Мышление есть внимательность к существенному. Во внимательности состоит существенное знание. То, что обычно называют «знанием», есть ориентация в вещах и обстоятельствах. Силою этого знания мы «осваиваем» вещи. Это осваивающее «знание» направляет к соответствующему сущему, к его обустройству и использованию. Также «знание» захватывает сущее, «господствует» над ним и постоянно подстраивает сущее под себя. Совершенно иной вид имеет сущностное знание. В нем речь идет о том, чем является сущее в его основе — в бытии. Сущностное знание не овладевает тем, что ему надлежит знать, а наоборот, уходит от него своими корнями. Всякая «наука» например, да и не только она одна, коль скоро она есть затаптывание сущего, то уж, наверняка, есть не соответствующее знанию основание, а самокозыряние и господство.
Все это осуществляется способом наглядного представления. Сущностное же знание, внимательность является возвращением к бытию. При этом возвращении мы видим и слышим существенно больше и совершенно иначе, чем в странном образе действий науки Нового времени, который всегда есть ни что иное, как техническое нападение на сущее и вмешательство в него ради целей действующей, «созидающей», деловой и служебной «ориентации». Мыслящая внимательность, напротив, остается прислушиванием к требованию, которое идет не из отдельных фактов и процессов действительного и касается человека отнюдь не на переднем плане его повседневных интриг. Знание «предложений» Парменида оправдано только тогда, когда в слове Парменида к нам направляется само требование бытия, а не предметность, обращающаяся из разнообразия сущего. Без внимания к этому требованию оказывается пустой любая тщательность, с которой можно было бы заняться истолкованием этого мышления.
Последовательность, в которой мы рассматриваем отдельные фрагменты, определяется задачей прояснения ведущей идеи, положенной нами в основание отдельных размышлений; прояснение этой идеи будет происходить постепенно.

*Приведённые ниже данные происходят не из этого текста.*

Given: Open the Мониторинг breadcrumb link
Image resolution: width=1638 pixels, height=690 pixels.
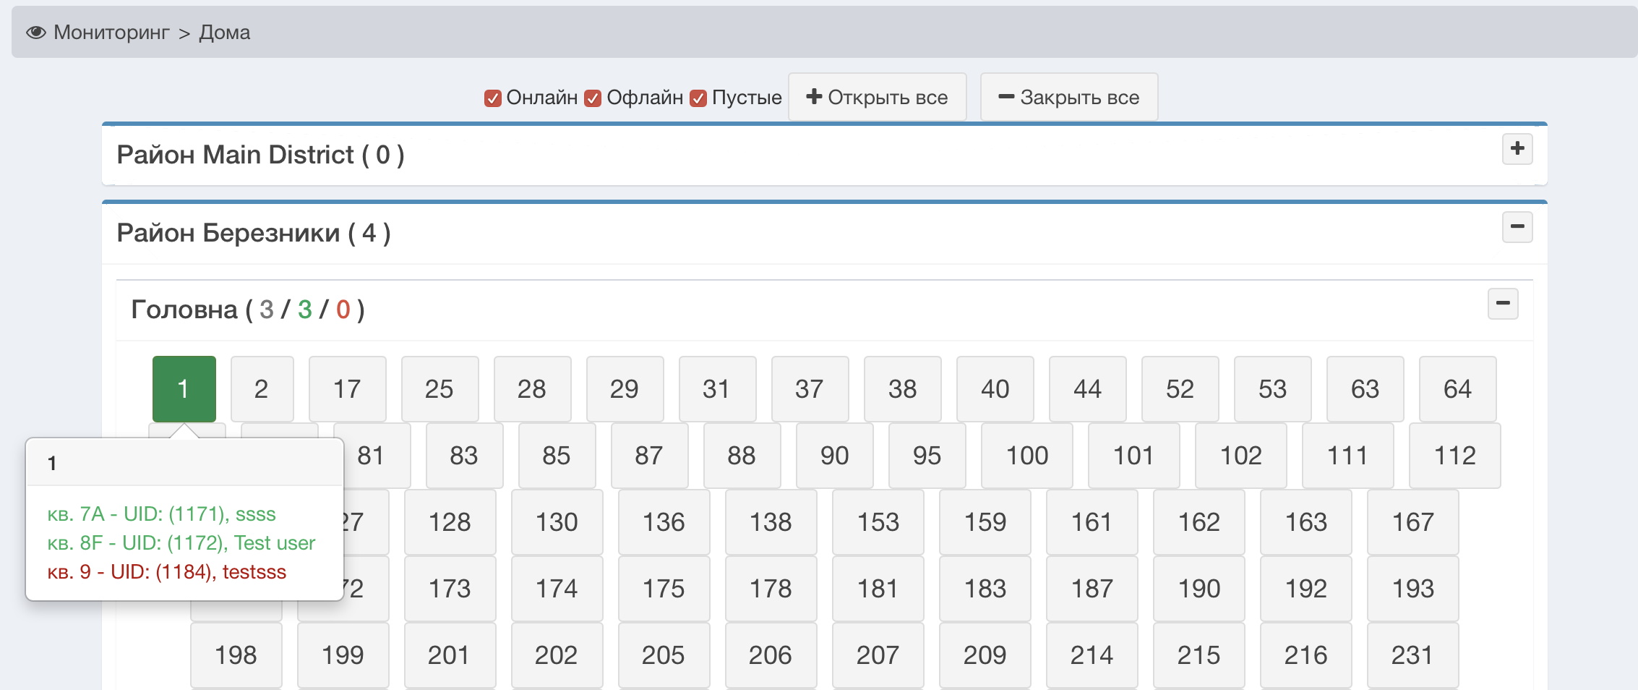Looking at the screenshot, I should (111, 33).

Отдельные фрагменты обозначены римскими цифрами. Начнем мы, как бы это не выглядело произвольным, с первого фрагмента, а именно со строк 22-32[21].
И богиня приняла меня благосклонно, взяла десницей Десницу и, обратившись ко мне, сказала так: «О Курос (Юноша), спутник бессмертных возниц,
25 На конях, которые тебя несут, прибывший в наш дом, Привет тебе! Ибо отнюдь не Злая Участь (Мойра) вела тебя пойти По этому пути — воистину он запределен тропе человеков — Но Закон (Фемида) и Правда (Дикэ). Ты должен узнать все: Как непогрешимое сердце легко убеждающей Истины,
30 Так и мнения смертных, в которых нет непреложной достоверности. Но все-таки ты узнаешь и их тоже: как о кажущихся вещах Надо говорить правдоподобно, обсуждая их все в совокупности».
Мыслитель Парменид рассказывает о богине, приветствующей его после того, как он в конце своего путешествия прибыл к ее дому. К приветствию, чью собственную суть объясняет сама богиня, она добавляет обещание объяснения, которое мыслитель должен на своем пути от нее получить.
Поэтому все то, что мыслитель говорит в следующих фрагментах «научной поэмы», является словом этой богини. Если мы с самого начала обратим внимание на данное обстоятельство и хорошо и четко удержим все в памяти, тогда к нам будет обращено требование, постепенно познавать то, что говорит изречение мыслителя, выражающее слово этой богини.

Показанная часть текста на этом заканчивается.